In dvd il clericale Alberto Sordi di Anastasia mio fratello ovvero il presunto capo dell’anonima assassini

Nel 1973 il successo planetario di un capolavoro come Il padrino spinse le cinematografie circostanti a quella statunitense di rimanere al passo con l’argomento malavita e di aggiornarlo in qualsiasi salsa, compresa quella ironica, come avvenuto in Italia.

E proprio nel 1973 il grande Alberto Sordi divenne protagonista della commedia agrodolce Anastasia mio fratello ovvero il presunto capo dell’anonima assassini, mettendosi alla prova con un altro film a base di argomenti seri e veritieri filtrati attraverso la sua comicità che tutti abbiamo amato.

Dietro la macchina da presa l’indimenticato Stefano Vanzina autore di Un giorno in pretura e Un americano a Roma, che in questa occasione rinuncia addirittura al suo pseudonimo Steno (come avvenuto anche con La polizia ringrazia).

La storia è quella del prete calabrese Don Salvatore Anastasia (Sordi), situato in una chiesa di Tropea, il quale riceve una lettera che attendeva da tutta una vita: suo fratello Albert (Richard Conte), mai visto, lo attende a New York per incontrarlo e ospitarlo nella Grande Mela, dove è emigrato anni addietro, facendo così quella conoscenza che entrambi attendevano da tutta una esistenza. Giunto in America, Salvatore apprende che il suo parente è un personaggio molto rispettato, questo grazie all’attività che svolge nei sottoboschi della malavita in gran segreto.

Nonostante ciò, il sacerdote non si rende conto di granché e svolge la sua nuova vita oltreoceano instaurandosi nella comunità di Little Italy, diventando innanzitutto parroco della chiesa di Santa Lucia. Ma non tutto gira per il verso giusto, almeno fino a quando Salvatore non incontra il mondo delle scommesse clandestine da cui Albert trae grande profitto.

Delle sue innumerevoli caratterizzazioni, quella che Sordi fornisce in questo Anastasia mio fratello ovvero il presunto capo dell’anonima assassini è tra le maggiormente particolari, considerato il tipo di argomento trattato e il desiderio di accostare vita criminale e vita clericale con una certa innocenza di fondo.

Infatti, ci troviamo dinanzi ad un piccolo trattato sociale su come la mafia riesca a muovere le fila tra i più disparati poteri, compreso quello religioso, dettaglio che innalza il valore del lungometraggio di Vanzina (in aggiunta senior, perché nominarne il solo cognome richiama il compianto figlio Carlo) e che viene ingrandito sempre più dal calibrato script steso dal mitico Sergio Amidei insieme a Sordi stesso e, addirittura, allo scrittore Alberto Bevilacqua.

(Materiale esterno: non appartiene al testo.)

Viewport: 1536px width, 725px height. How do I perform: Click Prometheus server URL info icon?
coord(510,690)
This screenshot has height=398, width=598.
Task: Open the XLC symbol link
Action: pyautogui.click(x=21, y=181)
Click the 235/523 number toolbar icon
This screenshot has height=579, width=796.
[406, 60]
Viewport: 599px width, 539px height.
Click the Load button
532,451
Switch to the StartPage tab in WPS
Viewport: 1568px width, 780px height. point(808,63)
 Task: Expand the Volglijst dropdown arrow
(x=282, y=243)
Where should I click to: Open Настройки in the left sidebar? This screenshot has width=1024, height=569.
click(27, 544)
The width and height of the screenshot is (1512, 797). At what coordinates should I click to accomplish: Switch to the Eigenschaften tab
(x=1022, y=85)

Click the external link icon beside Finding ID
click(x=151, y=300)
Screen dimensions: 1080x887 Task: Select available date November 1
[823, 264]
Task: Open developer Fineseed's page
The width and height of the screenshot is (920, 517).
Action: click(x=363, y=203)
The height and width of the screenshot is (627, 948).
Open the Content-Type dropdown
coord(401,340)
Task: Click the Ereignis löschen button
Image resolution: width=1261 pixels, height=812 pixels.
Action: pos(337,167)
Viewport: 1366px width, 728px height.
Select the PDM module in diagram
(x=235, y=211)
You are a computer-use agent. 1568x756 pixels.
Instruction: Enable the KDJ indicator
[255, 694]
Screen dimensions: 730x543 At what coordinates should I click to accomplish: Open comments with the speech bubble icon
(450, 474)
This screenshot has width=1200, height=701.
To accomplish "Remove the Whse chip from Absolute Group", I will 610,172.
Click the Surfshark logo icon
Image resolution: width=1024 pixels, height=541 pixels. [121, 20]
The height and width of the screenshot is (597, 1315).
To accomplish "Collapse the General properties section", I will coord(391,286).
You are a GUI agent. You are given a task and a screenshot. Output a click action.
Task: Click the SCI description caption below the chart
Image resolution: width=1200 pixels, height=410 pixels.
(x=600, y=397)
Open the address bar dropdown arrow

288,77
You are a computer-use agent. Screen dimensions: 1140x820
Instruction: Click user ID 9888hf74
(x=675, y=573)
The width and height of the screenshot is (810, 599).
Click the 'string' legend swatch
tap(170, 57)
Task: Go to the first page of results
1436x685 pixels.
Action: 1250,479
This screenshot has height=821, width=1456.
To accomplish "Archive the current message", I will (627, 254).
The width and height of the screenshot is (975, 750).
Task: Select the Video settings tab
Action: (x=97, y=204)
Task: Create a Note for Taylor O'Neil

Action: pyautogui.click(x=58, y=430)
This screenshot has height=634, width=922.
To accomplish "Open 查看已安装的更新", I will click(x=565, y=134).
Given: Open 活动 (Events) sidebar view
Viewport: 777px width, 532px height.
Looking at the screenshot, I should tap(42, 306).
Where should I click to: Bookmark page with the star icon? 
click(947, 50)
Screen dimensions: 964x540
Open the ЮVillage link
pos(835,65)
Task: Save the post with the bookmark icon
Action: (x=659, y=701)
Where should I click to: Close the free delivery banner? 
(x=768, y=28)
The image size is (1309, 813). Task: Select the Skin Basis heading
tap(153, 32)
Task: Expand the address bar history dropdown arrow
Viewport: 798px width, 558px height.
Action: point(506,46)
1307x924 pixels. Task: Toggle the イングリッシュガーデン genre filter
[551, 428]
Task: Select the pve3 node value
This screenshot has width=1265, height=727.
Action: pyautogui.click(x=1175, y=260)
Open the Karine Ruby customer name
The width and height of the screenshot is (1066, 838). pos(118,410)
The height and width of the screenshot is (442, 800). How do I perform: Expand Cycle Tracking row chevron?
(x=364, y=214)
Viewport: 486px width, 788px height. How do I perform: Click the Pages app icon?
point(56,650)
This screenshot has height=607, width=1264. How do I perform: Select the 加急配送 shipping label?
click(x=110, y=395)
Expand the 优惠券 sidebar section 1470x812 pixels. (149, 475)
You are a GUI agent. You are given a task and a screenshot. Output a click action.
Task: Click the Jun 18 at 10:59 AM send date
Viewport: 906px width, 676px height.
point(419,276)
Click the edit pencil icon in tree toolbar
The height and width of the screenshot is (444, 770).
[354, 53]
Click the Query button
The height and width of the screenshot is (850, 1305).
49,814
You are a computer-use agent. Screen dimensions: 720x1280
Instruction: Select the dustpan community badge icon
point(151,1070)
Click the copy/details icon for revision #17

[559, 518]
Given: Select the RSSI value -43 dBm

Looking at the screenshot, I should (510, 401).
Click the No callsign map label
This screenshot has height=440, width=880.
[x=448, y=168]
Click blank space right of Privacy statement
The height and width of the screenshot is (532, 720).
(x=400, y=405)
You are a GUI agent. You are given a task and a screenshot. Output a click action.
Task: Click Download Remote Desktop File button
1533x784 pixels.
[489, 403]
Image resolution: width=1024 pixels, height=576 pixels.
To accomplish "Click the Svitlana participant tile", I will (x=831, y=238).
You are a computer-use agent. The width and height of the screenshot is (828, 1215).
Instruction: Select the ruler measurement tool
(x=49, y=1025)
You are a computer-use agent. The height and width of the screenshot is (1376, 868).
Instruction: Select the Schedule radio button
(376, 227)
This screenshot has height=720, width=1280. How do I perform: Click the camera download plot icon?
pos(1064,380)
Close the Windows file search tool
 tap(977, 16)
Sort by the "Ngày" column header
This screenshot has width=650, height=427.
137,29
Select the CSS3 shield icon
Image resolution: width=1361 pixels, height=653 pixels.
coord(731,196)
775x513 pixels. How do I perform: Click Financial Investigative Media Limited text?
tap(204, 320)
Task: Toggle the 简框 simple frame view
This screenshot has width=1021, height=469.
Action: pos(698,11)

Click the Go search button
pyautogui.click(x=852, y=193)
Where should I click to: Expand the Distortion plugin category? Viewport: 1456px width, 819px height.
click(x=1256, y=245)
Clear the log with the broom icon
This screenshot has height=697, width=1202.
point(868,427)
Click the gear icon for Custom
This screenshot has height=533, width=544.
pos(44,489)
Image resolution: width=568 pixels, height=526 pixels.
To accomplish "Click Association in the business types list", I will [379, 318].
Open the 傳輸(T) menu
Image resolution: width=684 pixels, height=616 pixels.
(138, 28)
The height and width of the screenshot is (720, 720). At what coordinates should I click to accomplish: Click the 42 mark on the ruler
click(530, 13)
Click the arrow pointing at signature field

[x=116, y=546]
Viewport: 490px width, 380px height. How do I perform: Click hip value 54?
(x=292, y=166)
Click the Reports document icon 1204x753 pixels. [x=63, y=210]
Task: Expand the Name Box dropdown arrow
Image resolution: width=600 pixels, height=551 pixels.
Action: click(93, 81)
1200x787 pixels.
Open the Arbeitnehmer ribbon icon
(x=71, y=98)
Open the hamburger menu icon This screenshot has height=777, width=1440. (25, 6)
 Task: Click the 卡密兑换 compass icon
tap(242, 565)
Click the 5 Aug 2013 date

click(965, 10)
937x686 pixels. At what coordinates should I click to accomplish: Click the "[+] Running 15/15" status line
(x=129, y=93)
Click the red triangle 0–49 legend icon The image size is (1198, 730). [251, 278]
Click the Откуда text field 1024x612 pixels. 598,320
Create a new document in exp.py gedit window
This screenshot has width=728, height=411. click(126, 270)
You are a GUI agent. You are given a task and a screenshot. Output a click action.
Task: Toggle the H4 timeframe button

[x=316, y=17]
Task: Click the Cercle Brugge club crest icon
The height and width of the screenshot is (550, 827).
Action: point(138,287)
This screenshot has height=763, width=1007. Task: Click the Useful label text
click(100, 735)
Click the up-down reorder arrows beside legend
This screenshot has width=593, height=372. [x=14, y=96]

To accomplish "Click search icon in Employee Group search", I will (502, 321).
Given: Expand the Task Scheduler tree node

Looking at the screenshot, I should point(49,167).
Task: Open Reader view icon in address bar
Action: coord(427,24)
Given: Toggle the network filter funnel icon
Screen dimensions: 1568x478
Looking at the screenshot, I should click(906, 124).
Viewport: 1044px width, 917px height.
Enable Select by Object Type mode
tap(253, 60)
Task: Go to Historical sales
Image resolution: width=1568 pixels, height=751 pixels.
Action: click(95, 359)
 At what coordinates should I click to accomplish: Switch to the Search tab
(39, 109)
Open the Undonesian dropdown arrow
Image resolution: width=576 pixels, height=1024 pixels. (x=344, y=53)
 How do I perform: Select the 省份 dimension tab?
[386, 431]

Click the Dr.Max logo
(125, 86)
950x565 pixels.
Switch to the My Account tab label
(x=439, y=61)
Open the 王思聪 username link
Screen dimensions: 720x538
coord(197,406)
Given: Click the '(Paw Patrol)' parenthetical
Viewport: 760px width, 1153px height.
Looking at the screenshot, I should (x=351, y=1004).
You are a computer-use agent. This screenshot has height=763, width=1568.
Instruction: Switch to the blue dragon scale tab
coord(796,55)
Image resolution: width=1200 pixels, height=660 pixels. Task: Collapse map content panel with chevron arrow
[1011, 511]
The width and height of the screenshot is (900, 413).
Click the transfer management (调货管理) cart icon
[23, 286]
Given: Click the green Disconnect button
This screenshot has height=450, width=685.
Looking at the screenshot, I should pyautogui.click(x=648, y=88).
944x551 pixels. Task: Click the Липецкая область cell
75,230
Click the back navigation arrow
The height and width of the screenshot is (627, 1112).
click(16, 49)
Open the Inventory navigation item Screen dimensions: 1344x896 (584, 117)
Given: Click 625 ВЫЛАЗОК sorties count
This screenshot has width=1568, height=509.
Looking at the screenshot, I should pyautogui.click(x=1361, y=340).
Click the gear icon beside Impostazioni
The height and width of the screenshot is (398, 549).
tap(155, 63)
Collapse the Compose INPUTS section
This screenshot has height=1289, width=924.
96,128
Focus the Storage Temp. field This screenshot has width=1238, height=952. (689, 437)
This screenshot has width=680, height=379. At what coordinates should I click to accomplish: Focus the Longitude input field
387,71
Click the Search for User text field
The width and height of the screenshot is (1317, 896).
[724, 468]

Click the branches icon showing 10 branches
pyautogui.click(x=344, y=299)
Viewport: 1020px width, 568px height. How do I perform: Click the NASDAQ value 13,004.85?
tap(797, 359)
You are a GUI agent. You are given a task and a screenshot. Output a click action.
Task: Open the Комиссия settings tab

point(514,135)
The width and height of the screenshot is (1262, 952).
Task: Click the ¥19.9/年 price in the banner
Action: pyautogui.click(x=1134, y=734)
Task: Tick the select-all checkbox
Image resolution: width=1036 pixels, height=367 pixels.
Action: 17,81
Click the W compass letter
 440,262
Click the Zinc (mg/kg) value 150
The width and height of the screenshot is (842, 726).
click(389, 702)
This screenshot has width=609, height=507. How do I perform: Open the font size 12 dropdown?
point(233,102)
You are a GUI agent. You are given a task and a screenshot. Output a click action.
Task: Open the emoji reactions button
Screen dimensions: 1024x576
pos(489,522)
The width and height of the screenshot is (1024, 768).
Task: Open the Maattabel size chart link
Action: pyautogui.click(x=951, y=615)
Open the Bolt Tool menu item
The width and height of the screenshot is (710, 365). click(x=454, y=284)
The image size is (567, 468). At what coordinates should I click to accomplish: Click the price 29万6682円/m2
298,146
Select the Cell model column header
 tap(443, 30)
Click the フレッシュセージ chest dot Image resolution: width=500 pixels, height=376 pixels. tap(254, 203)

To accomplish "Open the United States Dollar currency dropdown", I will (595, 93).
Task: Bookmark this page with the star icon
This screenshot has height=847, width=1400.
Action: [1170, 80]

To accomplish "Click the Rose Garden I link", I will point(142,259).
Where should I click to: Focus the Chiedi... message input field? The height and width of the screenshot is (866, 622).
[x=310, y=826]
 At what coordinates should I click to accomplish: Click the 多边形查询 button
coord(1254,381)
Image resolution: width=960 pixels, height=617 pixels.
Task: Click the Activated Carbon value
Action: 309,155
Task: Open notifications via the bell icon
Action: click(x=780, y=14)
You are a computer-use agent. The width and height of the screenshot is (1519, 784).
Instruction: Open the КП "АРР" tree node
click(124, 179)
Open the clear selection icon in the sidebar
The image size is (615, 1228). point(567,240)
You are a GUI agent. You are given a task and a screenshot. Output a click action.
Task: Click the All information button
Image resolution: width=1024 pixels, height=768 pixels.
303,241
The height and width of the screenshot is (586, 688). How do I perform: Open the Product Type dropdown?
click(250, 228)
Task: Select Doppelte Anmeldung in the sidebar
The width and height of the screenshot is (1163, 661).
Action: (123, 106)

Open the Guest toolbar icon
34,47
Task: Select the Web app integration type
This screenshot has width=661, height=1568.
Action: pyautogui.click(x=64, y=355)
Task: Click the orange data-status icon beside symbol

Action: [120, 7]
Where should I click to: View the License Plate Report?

Tutto senza ovviamente contare la presenza del mitico Albertone, il quale ci regala una esilarante performance, mettendosi alla prova con un accento marcatamente calabrese e vestendo l’abito talare come poi avvenuto in altre produzioni (Contestazione generale, Quelle strane occasioni). Accanto a lui Conte, all’epoca reduce proprio dall’esperienza epocale del sopra menzionato Il padrino e che nel pieno degli anni Settanta avrebbe preso parte ad alcuni indimenticati polizieschi italiani (Il boss di Fernando Di Leo, Milano trema: la polizia vuole giustizia di Sergio Martino, Roma violenta di Marino Girolami).

Edito in dvd da Mustang Entertainment (www.cgentertainment.it).